Do you know if clinics similar to Professor Holland’s [dealing with foreclosure fraud] have been set up in other jurisdictions? CA, NV and FL could use a few.
With law jobs being so scarce, maybe some enterprising graduates will contact Professor Holland.
Wouldn’t it be a delicious irony if some of those graduates who’ve been told by their high-flying firms, “sorry, we don’t have that $160K place for you right now, but here’s $70K. Go travel or do some public interest work and come back in a year.” I know that NRDC has made use of several of these folks.
But isn’t Tulane a private school?
State legislatures would have more sway over clinics at public universities. Yes, you can be sure they’ll be cranking up that threatening fund cut-off legislation right now.
I think “actively hostile” is a more accurate description than “indifferent.”
See his speech attacking DFHs.
Great post Mason and GO! Symsonia Roughriders.
Indeed. There is a big difference, as I have pointed out elsewhere, between the law (interpreted in accordance with the Constitution) and the fraudulent case law that attempts to aid and abet bankster larceny. Case law has been so perverted that simply attempting to get it right is a radical act.
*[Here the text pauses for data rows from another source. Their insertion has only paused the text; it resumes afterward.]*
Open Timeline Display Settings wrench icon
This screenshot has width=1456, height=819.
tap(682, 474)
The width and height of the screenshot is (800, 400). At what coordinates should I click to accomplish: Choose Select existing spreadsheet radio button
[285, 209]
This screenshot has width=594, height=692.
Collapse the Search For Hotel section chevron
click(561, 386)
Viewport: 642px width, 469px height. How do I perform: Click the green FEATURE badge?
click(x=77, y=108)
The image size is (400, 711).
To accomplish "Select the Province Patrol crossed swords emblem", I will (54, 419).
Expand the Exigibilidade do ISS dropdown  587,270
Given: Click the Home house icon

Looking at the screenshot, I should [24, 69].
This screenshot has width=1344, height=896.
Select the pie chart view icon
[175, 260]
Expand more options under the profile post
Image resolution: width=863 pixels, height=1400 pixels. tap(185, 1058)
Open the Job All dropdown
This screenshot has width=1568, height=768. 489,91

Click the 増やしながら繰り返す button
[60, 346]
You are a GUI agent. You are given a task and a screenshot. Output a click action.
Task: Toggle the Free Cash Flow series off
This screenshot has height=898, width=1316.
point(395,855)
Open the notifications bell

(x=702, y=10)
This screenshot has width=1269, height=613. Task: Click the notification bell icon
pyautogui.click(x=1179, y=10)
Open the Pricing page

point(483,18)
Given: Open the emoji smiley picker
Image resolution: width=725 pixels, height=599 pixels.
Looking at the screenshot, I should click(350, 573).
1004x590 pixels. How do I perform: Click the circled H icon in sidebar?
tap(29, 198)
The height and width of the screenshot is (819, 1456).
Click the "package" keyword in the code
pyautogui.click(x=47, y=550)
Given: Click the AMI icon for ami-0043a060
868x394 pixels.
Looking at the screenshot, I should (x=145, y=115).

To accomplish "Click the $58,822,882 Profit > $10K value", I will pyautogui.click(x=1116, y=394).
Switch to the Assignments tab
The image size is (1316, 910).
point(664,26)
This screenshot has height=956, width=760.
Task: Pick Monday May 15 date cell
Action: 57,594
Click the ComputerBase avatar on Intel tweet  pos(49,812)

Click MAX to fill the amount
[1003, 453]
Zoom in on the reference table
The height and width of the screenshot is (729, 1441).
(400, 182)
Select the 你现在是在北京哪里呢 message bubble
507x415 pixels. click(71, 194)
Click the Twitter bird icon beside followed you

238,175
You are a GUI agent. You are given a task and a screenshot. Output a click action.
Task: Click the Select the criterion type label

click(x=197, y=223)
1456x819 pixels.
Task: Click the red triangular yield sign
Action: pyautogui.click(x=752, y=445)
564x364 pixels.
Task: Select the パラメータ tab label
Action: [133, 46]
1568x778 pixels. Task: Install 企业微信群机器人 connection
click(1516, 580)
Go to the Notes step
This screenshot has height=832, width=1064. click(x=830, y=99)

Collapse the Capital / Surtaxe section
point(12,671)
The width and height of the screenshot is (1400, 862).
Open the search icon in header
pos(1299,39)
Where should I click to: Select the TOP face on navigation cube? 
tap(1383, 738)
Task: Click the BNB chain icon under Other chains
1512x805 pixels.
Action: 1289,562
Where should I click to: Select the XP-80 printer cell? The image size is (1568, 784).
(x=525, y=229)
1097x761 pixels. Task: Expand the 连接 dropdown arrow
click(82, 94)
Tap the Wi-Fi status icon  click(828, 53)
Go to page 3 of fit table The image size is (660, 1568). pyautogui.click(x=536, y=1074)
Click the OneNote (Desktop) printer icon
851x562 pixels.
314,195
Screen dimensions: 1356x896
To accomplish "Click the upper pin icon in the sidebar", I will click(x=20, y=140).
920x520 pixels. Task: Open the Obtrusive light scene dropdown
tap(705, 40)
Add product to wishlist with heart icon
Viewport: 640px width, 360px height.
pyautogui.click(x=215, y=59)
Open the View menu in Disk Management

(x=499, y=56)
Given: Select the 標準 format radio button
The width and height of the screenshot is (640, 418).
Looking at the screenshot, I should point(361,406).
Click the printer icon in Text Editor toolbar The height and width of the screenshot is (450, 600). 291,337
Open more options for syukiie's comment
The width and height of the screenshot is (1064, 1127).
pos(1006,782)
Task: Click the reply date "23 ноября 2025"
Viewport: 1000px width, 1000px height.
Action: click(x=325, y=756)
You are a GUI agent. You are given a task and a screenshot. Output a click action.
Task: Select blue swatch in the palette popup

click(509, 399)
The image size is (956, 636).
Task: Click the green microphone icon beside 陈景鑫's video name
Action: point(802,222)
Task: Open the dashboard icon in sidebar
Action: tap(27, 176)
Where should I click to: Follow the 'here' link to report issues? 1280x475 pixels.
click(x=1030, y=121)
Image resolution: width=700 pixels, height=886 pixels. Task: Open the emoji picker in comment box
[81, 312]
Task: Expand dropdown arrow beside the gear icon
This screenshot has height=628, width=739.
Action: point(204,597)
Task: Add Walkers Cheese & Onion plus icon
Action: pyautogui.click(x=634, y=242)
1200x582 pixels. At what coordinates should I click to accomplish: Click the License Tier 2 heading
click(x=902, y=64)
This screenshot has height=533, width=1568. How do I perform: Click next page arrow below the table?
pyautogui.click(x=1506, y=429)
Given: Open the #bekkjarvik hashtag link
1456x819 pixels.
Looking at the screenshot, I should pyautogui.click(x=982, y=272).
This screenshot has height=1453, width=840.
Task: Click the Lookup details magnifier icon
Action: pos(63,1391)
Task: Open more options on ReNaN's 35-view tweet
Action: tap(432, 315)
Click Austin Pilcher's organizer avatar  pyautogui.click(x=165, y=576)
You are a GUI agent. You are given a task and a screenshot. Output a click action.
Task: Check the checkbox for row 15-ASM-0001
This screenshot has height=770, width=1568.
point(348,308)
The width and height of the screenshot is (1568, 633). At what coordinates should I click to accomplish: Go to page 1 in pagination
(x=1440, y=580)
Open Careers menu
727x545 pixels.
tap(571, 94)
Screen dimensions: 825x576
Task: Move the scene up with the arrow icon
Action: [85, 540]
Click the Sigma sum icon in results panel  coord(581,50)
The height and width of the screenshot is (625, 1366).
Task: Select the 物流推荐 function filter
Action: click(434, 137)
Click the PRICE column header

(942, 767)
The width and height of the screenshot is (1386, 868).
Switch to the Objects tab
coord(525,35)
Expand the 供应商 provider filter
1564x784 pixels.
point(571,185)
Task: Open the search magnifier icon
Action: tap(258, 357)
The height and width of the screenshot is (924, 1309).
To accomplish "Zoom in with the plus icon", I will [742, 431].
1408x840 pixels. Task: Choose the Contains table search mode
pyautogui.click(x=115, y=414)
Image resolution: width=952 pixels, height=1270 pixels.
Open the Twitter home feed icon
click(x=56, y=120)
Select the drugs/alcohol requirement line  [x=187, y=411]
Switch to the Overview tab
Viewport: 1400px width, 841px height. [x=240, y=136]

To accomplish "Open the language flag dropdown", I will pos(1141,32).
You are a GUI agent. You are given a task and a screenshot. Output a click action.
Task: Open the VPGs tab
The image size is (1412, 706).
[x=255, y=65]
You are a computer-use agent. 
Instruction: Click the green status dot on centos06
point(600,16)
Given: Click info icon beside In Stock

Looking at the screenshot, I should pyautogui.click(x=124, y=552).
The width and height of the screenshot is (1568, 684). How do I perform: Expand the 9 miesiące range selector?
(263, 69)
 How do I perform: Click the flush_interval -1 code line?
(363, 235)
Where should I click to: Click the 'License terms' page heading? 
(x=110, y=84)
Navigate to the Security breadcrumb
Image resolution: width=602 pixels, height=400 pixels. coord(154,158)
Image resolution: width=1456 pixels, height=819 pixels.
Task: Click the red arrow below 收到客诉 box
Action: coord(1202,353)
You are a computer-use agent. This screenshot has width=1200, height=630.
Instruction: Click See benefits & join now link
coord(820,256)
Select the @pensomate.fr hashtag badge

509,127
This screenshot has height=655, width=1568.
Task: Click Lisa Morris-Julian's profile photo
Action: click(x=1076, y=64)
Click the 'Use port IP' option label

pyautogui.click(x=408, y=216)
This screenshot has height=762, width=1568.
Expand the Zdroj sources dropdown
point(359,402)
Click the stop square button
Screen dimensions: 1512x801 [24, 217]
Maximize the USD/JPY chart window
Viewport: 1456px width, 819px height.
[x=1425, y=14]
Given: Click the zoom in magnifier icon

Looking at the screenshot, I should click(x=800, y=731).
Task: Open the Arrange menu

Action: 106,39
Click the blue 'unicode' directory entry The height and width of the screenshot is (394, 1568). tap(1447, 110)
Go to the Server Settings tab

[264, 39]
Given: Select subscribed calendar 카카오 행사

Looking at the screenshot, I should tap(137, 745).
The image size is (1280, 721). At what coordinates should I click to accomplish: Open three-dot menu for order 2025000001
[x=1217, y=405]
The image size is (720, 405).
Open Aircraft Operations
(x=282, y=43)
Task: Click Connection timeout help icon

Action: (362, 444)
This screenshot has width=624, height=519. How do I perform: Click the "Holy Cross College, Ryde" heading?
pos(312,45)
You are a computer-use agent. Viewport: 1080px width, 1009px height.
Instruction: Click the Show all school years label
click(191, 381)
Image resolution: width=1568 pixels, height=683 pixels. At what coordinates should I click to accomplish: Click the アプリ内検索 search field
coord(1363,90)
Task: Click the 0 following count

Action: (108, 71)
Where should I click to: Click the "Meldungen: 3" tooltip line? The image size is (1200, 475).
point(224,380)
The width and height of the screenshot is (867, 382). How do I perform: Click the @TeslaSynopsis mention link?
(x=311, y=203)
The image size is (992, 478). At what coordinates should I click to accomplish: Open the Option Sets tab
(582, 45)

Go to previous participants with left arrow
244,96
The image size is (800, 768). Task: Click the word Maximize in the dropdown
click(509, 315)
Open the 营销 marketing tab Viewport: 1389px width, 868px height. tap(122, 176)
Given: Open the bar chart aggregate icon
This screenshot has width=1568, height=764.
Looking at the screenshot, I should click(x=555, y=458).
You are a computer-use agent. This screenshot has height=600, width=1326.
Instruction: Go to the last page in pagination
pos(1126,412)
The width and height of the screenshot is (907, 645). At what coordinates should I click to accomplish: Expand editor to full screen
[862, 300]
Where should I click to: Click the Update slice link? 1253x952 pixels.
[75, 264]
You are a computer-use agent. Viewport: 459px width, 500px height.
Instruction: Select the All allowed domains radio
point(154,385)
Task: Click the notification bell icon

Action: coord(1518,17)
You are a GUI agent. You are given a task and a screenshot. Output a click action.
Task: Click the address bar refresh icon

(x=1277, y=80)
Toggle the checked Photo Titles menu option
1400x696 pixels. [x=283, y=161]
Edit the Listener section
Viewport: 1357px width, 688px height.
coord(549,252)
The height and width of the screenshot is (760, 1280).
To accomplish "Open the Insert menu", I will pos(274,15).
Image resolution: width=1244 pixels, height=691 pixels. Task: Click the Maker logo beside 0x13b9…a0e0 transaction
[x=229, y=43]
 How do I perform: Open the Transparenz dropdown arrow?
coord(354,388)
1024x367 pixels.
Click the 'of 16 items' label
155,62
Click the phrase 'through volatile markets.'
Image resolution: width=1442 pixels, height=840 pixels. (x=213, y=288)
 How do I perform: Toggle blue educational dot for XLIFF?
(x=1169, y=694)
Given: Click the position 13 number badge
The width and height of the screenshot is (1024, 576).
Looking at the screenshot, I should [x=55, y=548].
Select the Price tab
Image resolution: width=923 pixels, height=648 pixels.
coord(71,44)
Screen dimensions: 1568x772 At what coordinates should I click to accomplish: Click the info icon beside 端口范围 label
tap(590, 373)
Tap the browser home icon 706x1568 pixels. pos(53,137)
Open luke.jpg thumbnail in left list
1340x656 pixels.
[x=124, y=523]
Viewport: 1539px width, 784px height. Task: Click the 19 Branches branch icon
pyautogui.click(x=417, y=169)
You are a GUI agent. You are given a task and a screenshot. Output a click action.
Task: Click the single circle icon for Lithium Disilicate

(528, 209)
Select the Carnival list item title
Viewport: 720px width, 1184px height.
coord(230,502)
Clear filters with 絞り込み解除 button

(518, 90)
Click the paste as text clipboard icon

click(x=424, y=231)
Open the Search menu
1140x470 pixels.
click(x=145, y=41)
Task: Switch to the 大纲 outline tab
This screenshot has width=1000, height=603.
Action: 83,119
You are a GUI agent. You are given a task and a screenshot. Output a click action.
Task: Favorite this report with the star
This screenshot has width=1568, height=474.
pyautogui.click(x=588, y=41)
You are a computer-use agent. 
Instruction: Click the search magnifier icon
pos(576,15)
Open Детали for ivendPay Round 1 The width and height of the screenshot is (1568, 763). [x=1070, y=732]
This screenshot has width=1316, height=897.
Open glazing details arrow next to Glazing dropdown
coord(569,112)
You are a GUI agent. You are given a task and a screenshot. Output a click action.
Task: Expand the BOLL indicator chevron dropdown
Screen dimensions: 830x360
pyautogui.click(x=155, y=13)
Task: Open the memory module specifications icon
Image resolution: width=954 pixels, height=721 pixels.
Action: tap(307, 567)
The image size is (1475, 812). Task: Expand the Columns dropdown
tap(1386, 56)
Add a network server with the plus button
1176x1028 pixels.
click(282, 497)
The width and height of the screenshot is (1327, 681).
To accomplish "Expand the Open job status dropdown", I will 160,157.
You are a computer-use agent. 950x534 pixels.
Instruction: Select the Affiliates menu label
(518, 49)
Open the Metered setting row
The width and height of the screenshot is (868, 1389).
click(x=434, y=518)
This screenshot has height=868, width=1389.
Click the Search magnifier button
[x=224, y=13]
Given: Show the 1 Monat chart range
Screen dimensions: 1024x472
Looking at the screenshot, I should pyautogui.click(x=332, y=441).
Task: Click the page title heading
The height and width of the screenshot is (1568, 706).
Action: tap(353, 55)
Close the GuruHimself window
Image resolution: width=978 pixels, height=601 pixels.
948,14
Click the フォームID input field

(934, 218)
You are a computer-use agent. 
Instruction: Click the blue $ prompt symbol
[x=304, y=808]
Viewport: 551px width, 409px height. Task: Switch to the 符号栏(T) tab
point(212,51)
I have little doubt that without the legal-clinic action you refer to, foreclosure fraud would have been sanctioned by the courts. And with the kind of federal judges and Supreme Court “Justices” we have, it may yet be, for all the noble efforts of those activist law professors.
How come Firedoglake is the only site reporting this? How did he get the scoop ahead of AP, NYT, Washington Post, etc. who have posted nothing I can find about it. Apparently GMAC doesn’t even know about it, as there is nothing posted on their news log.
The Mass Ibanez case involved two cases, and was headline news before the judge had even finished speaking. This, if true, is 5,000 times bigger than that, but FDL is the only one who knows about it?
Can someone send me a link to verify this, because I really, really hope this is true, but it seems too good to be true. Two months to settle a class action lawsuit must be a record.
Good to know that my alma mater has someone who is actually doing some good work.
Last year the Baltimore Sun did a major article about the robo-signer problem. They may pick up the story about Holland. I’ll have to see if the Wash Post thinks it’s worth their notice.
Finally:
UN investigator accuses US of shameful neglect of homeless
UN special rapporteur says wealthy US ignoring deepening homeless crisis while pumping billions into bank rescues
LINK.
It’s kinda weird, right? FDL is *literally* the only site in the world that is reporting this. Nothing on blogs, nothing in the news.
“What kind of a man is Obama who would dare to use a nine-year-old dead girl as a stage prop to make a point about the need for civility in our dealings with others during a national speech, when he is assisting the criminal banks to steal millions of homes in the United States and slaughtering thousands of innocent women and children with predator drones in Afghanistan and Pakistan?”
Thank you. And for all your good work.
This story seems to be a hoax. After 36 hours not one other blog or media channel has picked up this story. I follow half a dozen blogs that are very interested in this subject — Naked Capitalism especially.
Agreed.
Not exactly a hoax, professor, but the story did get a lot of stuff wrong. Bloomberg has a more accurate take on it here: http://www.bloomberg.com/news/2011-01-19/ally-s-gmac-dismisses-250-maryland-foreclosures-update2-.html
There, the answer to jpe12′s question @1 appears: it was a deal that had the class action suit withdrawn in exchange for withdrawal of the foreclosure actions.